A company can contact the center and set up an in-person session with Telep or talk with him by phone or email. “I’ll do whatever they want,” he says. “After they find an opportunity, we help them with the technical proposals and the pricing to be successful. I help them streamline the process. The company is the expert in their product or service, but they haven’t been dealing with government paperwork for the last 44 years. I have.”

Follow instructions. Telep has seen many a bid fail because of a forgotten signature or information that wasn’t presented in the way desired by the government entity. When bidding for a government contract, a business must follow instructions to the letter. If not, they’ll be passed over, no matter how good their product or bid is. “Contract offices don’t have the time to coach somebody on how to fill out the paperwork,” says Telep.

Master the general process, but understand the differences. There are basic similarities in government contracting among the different agencies and levels of government. “But from my experience, every agency has got their uniqueness,” says Telep. So a bid for architecture services for an Army Corps of Engineers project, for example, will have different guidelines and requirements than a bid for handling the landscaping at an airport or other government facility.

Different government entities also operate under different budget cycles. For the federal government, the fiscal year begins on Oct. 1. For the state of Florida, it starts July 1. Local governments might use either of those dates or operate by the calendar year. “Once a client says what they want to sell and who they want to target, I tell them they’ve got to be aware of budget cycles,” says Telep.
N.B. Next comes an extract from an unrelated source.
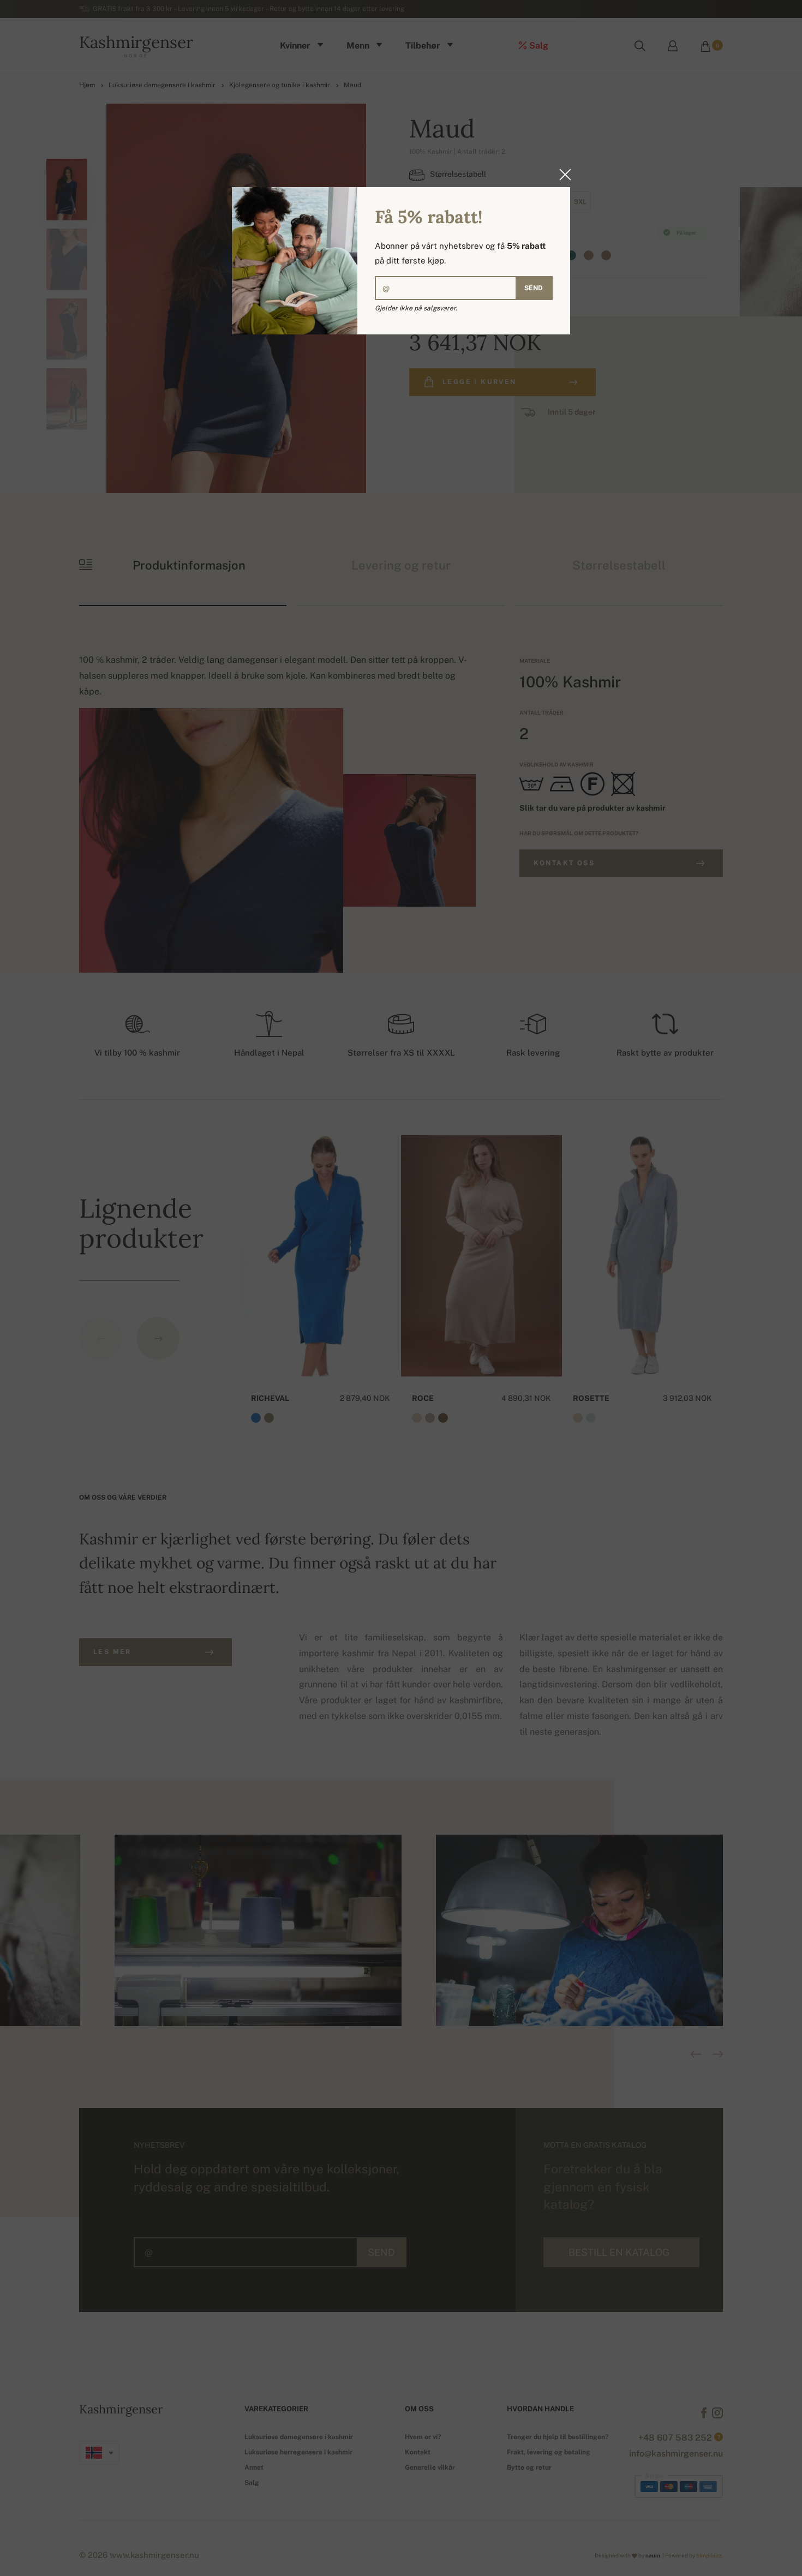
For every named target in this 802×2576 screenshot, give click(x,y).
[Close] (562, 175)
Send (533, 288)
One plus for Florida companies: Lots of federal and state contracting opportunities become available after high season has ended here, a time of year that can be slower for Florida businesses.

Don’t give up. If one bid isn’t successful, keep trying. “There have been people who call me once after they first register and never call me again,” says Telep. “But then some people call me every time they bid on something. You’ve got to have some enthusiasm or determination to win.”